|Keywords (Extracted from title, table of contents and abstract of thesis)
zadirachta indica a. juss, naeem, houseflies, mosquitoes, pesticide, anopheles stephensi, terpenoids, terpenes, prenylogues, squalenes, a. indica
The present studies have been undertaken on the ethanolic extract of fresh fruit coatings of Azadirachta indica A. Juss, (Neen) following a bioassay guided isolation in the light of our observation that (i) the coatings extract exhibited a larger degree of efficacy on houseflies and mosquitoes as compared to that of seeds and (ii) azadirachtin, the most potent naturally occurring pesticide found in neem is not present in the extract of coatings in any detectable amounts.
The pesticidal activity guided isolation against 4th instar larvae of mosquito, Anopheles stephensi (Orangi Town wild strain), a carrier of malarial parasite, led to the isolation of sixteen triterpenoids, including six new and ten known compounds as listed below. Two of the new constituents, namely meliacinin and azadironic acid represent the skeleton of biogenetic interest. Twelve of these were investigated for the aforementioned biological activity.

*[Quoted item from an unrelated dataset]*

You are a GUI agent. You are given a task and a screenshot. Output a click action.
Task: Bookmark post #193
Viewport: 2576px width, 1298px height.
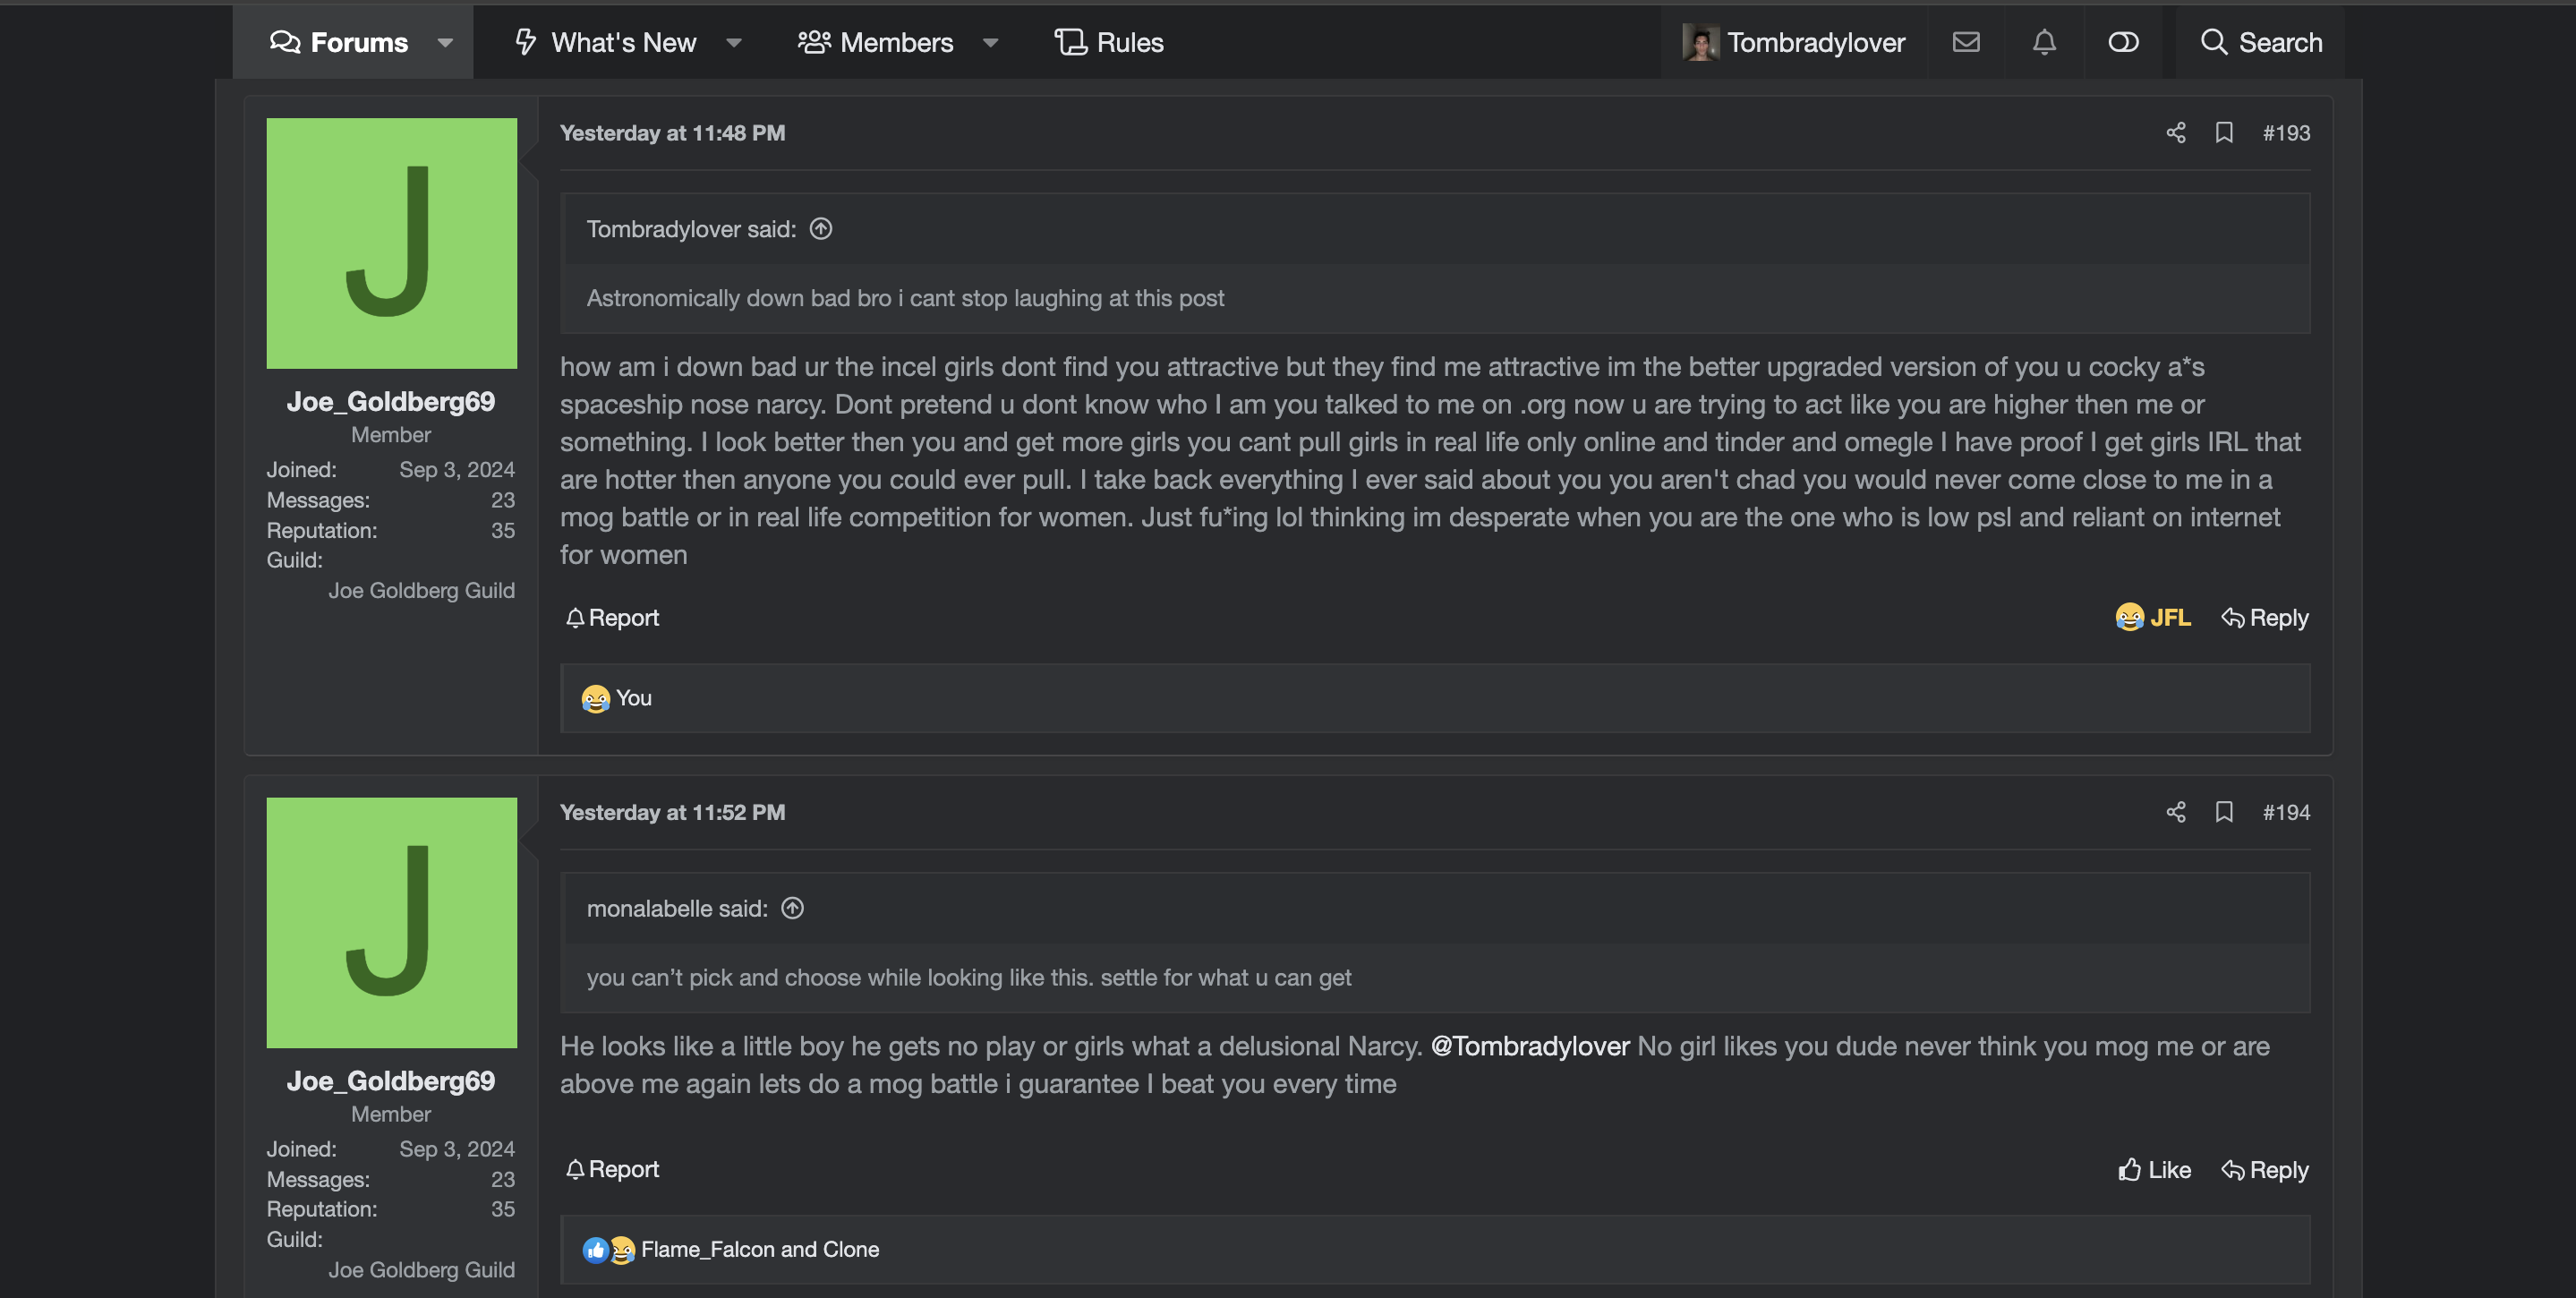2223,133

Beside these, several other constituents have also been identified (listed below) from the non-polar and less polar fractions showing considerable pesticidal activities. These compounds including sixteen hydrocarbons, one monoterpene, one sesquiterpene, three aromatics, three benzopyranoids and tree fatty acide esters were identified using GC-FID and GC-MS. Their identifies were also supported by other spectroscopic techniques.

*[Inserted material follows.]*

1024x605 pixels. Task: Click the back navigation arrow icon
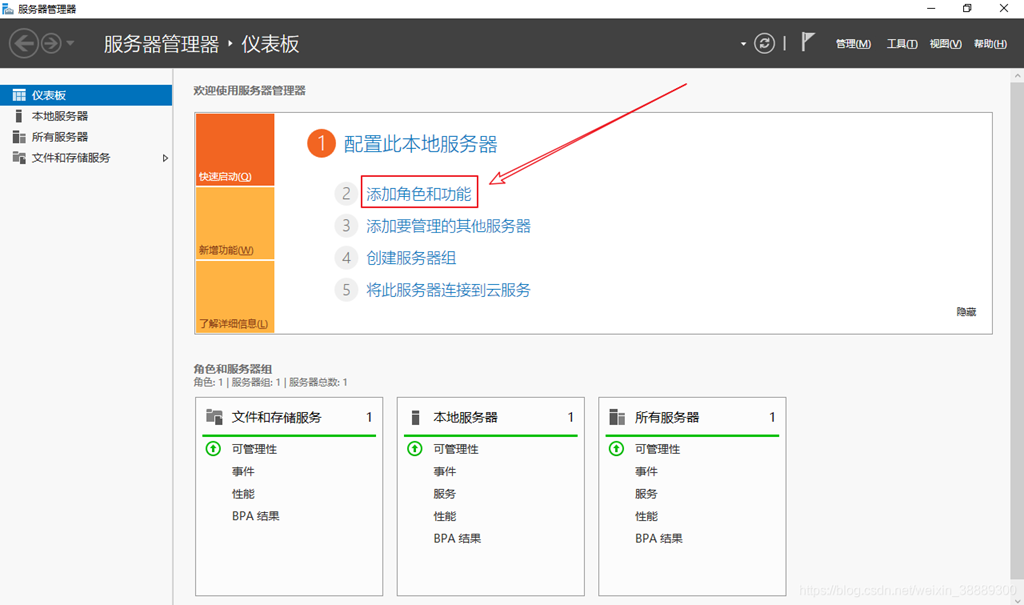pyautogui.click(x=24, y=43)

Hydrolysis of the major component of neem i.e. azadiradione (2), was attempted under Zemplin conditions to deacetylate C-7 and relate the pesticidal activity with the structure. Fair amounts of required products (44) was obtained along with another product (45). Their pesticidal activity was also performed to extend the structure pesticidal activity relationship.
The structures of the new compounds have been elucidated through sophisticated modern spectroscopic methods including UV, IR, MS, 1H-NMR and 13C-NMR, 2D-NMR experiments and chemical transformations. The known compounds have been identified through comparison of their physical and spectral data with those reported for the corresponding compounds in literature.
Altogehter forty-five compounds are reported in the present thesis, sixteen of which were isolated and teir structures elucidated, whereas twenty-seven compounds were identified through GC-FID and GC-MS. Two analogues were obtained through hydrolysis of Azadirdione. The isolated compounds included six newa,b,c and ten previously reported constituents. The compounds identified through GC, included eight compounds, identified for the first time from fruit coatings, which are marked with the superscript ‘f and fifteen compounds hitherto unreported from any part of neem prior to these studies, which are marked with the superscript ‘g’. The LC50 against An. Stephensi of isolated compounds and of the fractions subjected to GC is given in parenthesis.c,d,e A discussion of the presticidal activity with reference to chemical structures has also been made.